Project Safe: Tragedy led to life-changing program

  • Posted: Tuesday, April 23, 2013 12:18 a.m.
Nicolas Means
Nicolas Means

The following was written to former Mayor Susan Kluttz by Nicolas Means, a classmate and teammate of Darris Morris, a Catawba College student who was shot to death during an altercation in 2002.

Dear Mayor Kluttz:

I would like to take this opportunity to personally thank you for all that you have done for the city of Salisbury. You have been a great leader for our community and your legacy will continue to live on now that you have “retired” from local politics and have taken your talents to the state level.


There is no way that I could ever thank you enough for starting Project Safe here in Salisbury. I’m sure there are a number of great programs that you are responsible for, but Project Safe is one that is near and dear to my heart.
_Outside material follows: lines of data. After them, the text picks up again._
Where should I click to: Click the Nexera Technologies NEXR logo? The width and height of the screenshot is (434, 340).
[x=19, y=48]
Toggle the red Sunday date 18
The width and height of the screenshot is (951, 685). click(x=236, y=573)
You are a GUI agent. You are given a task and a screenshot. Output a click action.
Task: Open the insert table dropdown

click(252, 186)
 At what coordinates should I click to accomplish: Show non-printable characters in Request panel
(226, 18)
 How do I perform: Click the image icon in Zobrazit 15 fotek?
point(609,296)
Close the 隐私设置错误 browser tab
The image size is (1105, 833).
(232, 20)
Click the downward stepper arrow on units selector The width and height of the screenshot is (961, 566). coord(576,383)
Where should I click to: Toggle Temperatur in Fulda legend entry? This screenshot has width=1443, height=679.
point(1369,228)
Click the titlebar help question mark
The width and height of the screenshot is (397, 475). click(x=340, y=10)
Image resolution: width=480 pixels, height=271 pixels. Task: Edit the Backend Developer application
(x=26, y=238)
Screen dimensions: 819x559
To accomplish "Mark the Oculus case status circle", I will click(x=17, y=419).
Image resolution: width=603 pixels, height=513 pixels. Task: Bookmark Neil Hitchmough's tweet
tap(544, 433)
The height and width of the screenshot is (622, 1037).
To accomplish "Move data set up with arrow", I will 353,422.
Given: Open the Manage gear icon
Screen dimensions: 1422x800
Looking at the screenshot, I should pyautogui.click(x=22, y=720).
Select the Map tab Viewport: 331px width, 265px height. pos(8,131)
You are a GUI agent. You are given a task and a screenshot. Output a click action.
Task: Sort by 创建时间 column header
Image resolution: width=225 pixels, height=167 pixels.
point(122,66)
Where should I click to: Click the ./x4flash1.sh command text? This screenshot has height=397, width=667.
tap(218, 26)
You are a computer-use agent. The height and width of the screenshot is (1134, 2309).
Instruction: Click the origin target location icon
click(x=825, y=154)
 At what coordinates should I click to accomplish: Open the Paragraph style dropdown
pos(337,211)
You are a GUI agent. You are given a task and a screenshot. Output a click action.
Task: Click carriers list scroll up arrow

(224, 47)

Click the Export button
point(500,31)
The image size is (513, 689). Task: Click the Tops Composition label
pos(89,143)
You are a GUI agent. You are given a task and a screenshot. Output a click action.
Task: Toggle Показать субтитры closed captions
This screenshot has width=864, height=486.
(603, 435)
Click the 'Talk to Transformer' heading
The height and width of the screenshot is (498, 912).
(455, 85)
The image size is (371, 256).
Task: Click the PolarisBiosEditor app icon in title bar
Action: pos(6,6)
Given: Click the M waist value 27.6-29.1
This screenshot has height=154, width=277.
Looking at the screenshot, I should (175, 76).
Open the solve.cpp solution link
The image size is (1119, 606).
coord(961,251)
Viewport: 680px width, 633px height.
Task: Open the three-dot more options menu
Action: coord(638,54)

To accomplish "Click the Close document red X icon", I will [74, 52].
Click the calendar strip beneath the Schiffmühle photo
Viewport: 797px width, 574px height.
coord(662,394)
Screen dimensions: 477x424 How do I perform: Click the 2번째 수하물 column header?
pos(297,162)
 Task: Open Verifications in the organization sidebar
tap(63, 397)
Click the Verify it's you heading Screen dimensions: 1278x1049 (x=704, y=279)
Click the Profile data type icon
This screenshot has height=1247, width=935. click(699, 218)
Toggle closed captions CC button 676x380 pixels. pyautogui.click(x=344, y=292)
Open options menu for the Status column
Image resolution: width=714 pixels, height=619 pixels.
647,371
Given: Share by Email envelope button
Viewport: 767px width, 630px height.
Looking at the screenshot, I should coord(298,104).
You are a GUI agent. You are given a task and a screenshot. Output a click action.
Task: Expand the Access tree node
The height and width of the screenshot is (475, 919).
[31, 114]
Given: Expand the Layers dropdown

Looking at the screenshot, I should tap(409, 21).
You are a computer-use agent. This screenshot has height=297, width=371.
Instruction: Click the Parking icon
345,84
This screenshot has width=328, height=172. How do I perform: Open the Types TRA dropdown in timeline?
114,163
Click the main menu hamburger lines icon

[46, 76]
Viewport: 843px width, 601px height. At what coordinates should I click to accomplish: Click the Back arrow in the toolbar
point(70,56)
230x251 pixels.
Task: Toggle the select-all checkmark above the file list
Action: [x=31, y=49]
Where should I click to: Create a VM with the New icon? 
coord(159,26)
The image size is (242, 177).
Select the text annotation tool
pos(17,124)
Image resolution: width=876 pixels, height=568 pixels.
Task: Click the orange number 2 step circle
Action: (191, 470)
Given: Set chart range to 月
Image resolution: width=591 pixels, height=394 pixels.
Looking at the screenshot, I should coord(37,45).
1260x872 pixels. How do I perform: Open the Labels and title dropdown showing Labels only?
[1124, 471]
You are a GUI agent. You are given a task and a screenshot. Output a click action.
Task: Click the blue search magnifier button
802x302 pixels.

As you know, the program was started due to the murder of my best friend, Darris Morris, on Jan. 25, 2002. Never in a million years or my darkest nightmares did I think I would witness what I did on that tragic night. The frustration, anger and sadness that I felt and have continued to feel since can sometimes be unbearable. However, when I found out about Project Safe I realized that my friend did not lose his life in vain.

No, I will never see my friend again or hear his voice, but someone else’s life may be saved because of this program. Some gun offenders are products of their environment, and they get caught up in a life that is detrimental to their well being. The Project Safe program gives them an opportunity to right their wrongs and save their lives before they completely ruin them. The program provides options and opportunities that offenders wouldn’t normally have access to. This alone has guided, and will continue to guide, people in the right direction, which will hopefully lead to a lesser amount of guns on the streets.

Not only are you fighting against gun violence but you are giving people a way to turn their lives around, even if they have made a bad decision. It’s easy to sit back, judge people and tell them what they should do; however, that is not the case with Project Safe in Rowan County. Because of you, Salisbury and Rowan County are putting their money where their mouths are.

No words that I could speak to you would begin to describe the gratitude and thankfulness that I have in my heart toward you. The Bible states that all things work together for the good of those that believe in the Lord, and I have never believed that statement more that I do today. Although that is still the worst night of my life, I have grown to understand that a lot of good has come out of it. Not only is Rowan County more focused on gun violence than ever but my friend’s legacy continues to be written and solidified every day.

I appreciate your efforts in this matter and your commitment to our community. Who would have ever thought that the worst night of my life would become one of the most important? It was the night that Darris Morris’ life ended, but it was also the night that Nicolas Means’ life began. I stopped simply existing and starting living. Thank you for giving me an opportunity to be a part of Project Safe and getting our story out.

It can’t save Darris’ life; however, it may save someone else’s.

— Nicolas Means





Project Safe Neighborhoods is part of a nationwide initiative designed to reduce gun violence and gang activity and promote community outreach and intervention programs.